Gubernur Lampung, Rahmat Mirzani Djausal, menyampaikan bahwa persiapan pemekaran ini didasari semangat otonomi daerah, sesuai amanat Undang-Undang Nomor 23 Tahun 2014 dan Peraturan Daerah Provinsi Lampung Nomor 78 Tahun 2007.
“Bayangkan, usulan ini sudah dimulai sejak tahun 2004! Sudah 21 tahun prosesnya.
“Ini bukti betapa matangnya perencanaan dan perjuangan para tokoh di Sungkai Bunga Mayang untuk mewujudkan pemekaran ini,” tutur Gubernur, Kamis, 24 April 2025.
Baca juga : Senator Lampung Dorong Pemerintah Akhiri Moratorium Pemekaran Daerah
Ia menambahkan, kabar baik datang dari DPRD Provinsi Lampung yang baru saja menyetujui usulan di tingkat provinsi, membuka jalan ke tahapan selanjutnya.
Wilayah yang diusulkan untuk membentuk kabupaten baru ini mencakup 8 kecamatan: Bunga Mayang, Sungkai Utara, Sungkai Tengah, Sungkai Selatan, Sungkai Jaya, Sungkai Barat, Hulu Sungkai, dan Muara Sungkai.
Menurut Gubernur, 8 kecamatan ini sudah melewati serangkaian kajian mendalam.
“Tak sembarang usul, ya. Sebelum sampai ke DPRD, sudah ada kajian komprehensif untuk memastikan daerah ini memang layak dan siap menjadi kabupaten,” jelasnya.

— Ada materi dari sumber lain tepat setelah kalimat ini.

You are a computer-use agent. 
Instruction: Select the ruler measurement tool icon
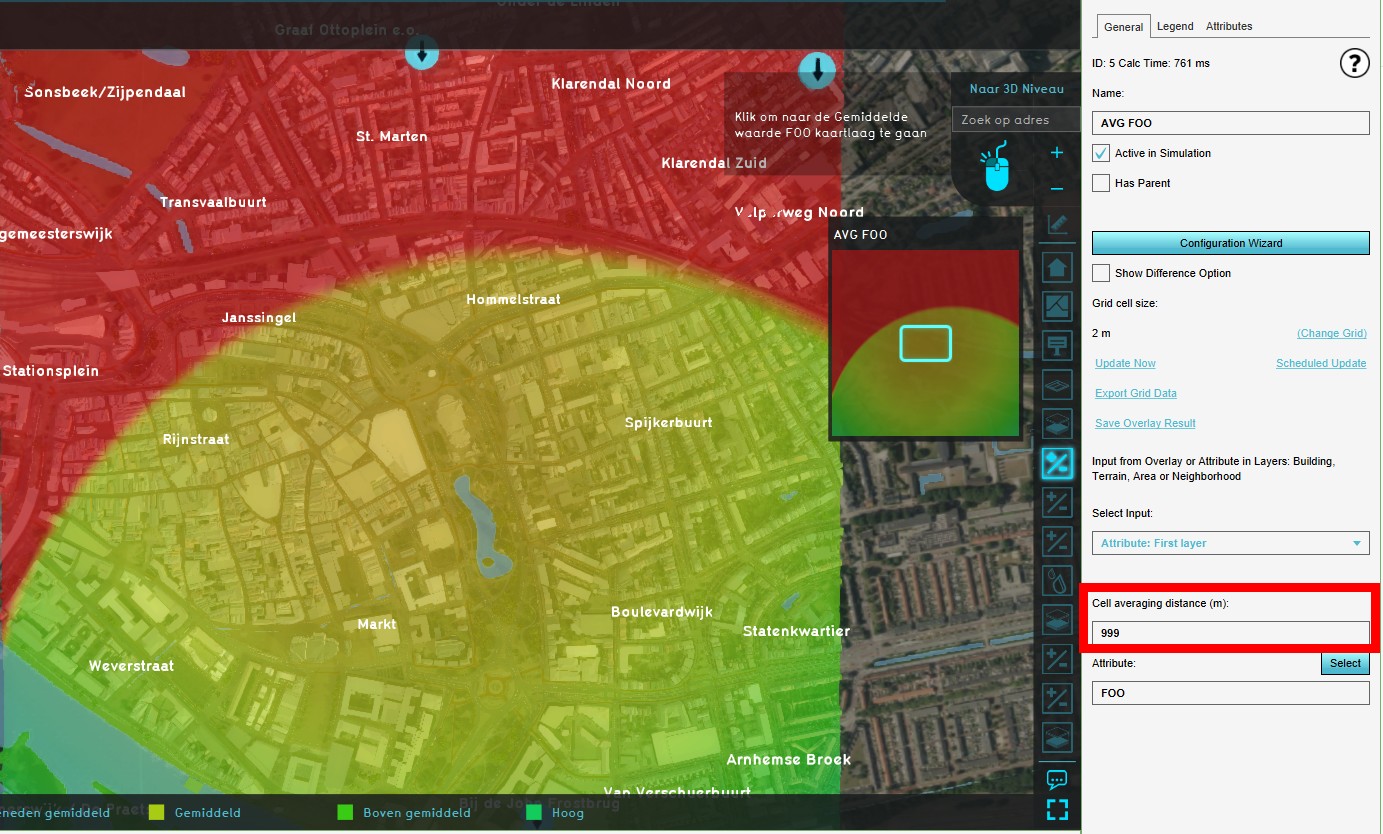(1057, 225)
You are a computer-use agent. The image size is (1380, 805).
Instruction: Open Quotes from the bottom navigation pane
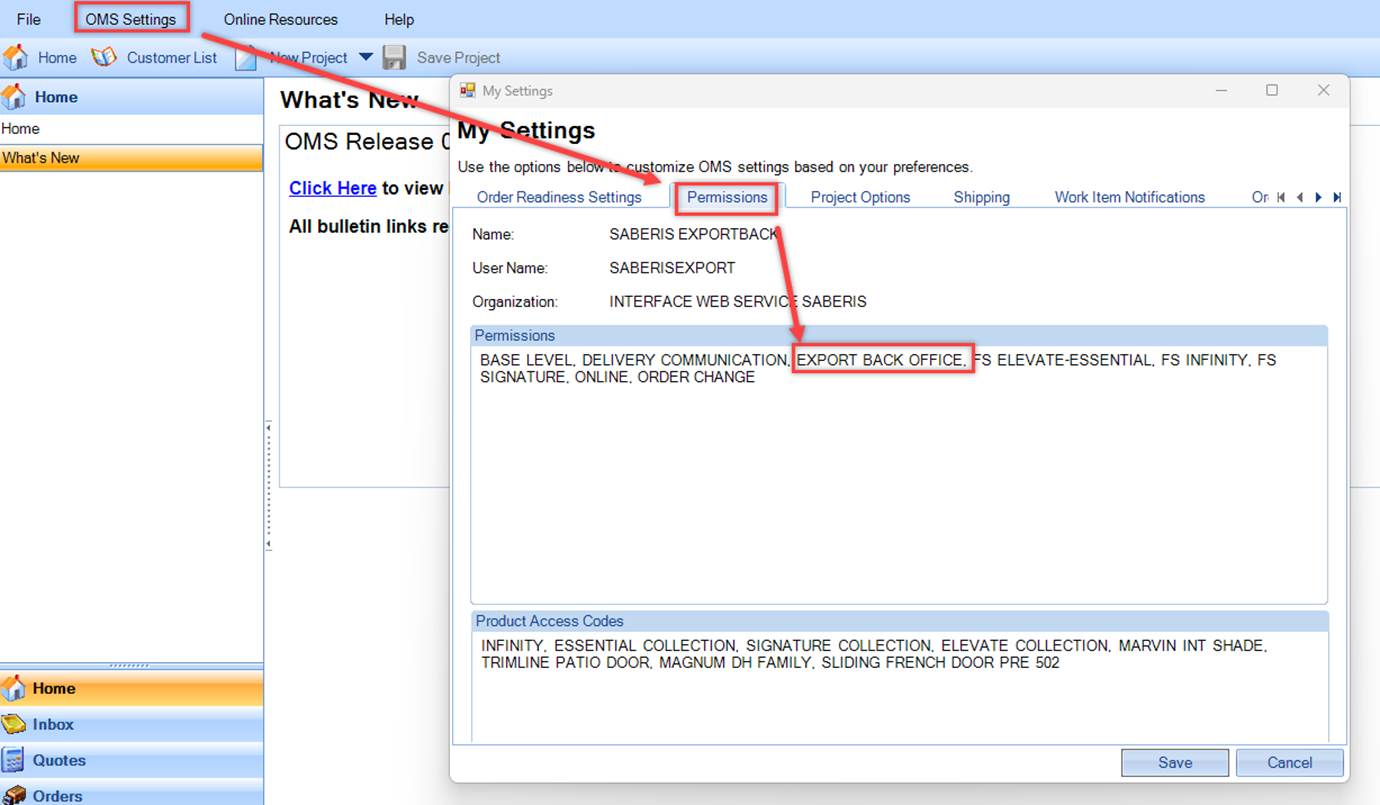(58, 761)
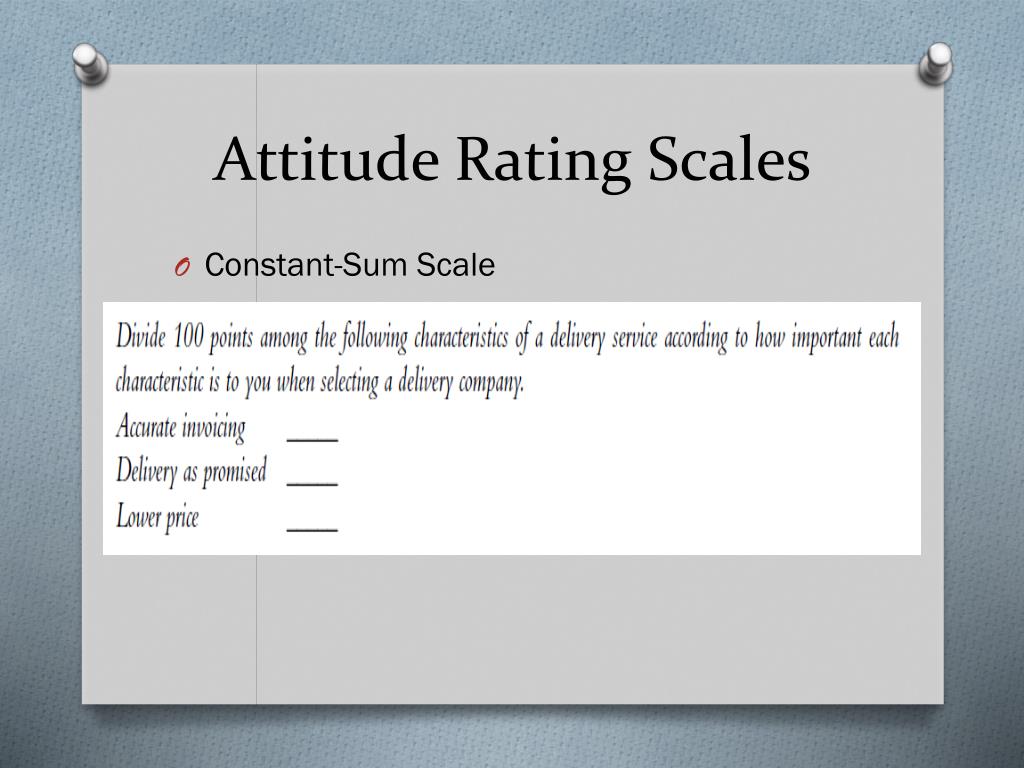Click the left pushpin at paper corner

[x=90, y=64]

Pemekaran Kabupaten Sungkai Bunga Mayang Masuk Tahap Akhir
Baca juga : Lampung Pesisir Menuju Daerah Otonomi Baru, Akademisi: Layak Diajukan
Sungkai Bunga Mayang sendiri memiliki luas total 787,08 kilometer persegi.
Wilayah ini strategis, berbatasan dengan Waykanan di barat, Lampung Tengah di utara, Lampung Utara di selatan (sisa wilayahnya), dan Tulang Bawang di timur.
Dengan populasi lebih dari 155 ribu jiwa dan pertumbuhan penduduk yang stabil, potensi daerah ini cukup diperhitungkan.
Bahkan, lokasi untuk pusat pemerintahan calon kabupaten baru seluas 40 hektare pun sudah disiapkan.
Gubernur berharap seluruh proses ini berjalan lancar demi terwujudnya harapan masyarakat.
“Ini bukan jalan yang mudah, tapi manfaatnya akan sangat besar bagi masyarakat di sana.
“Pemekaran ini adalah langkah besar untuk mendorong kesejahteraan, memajukan ekonomi lokal, membuat daerah lebih mandiri, serta meningkatkan daya saing.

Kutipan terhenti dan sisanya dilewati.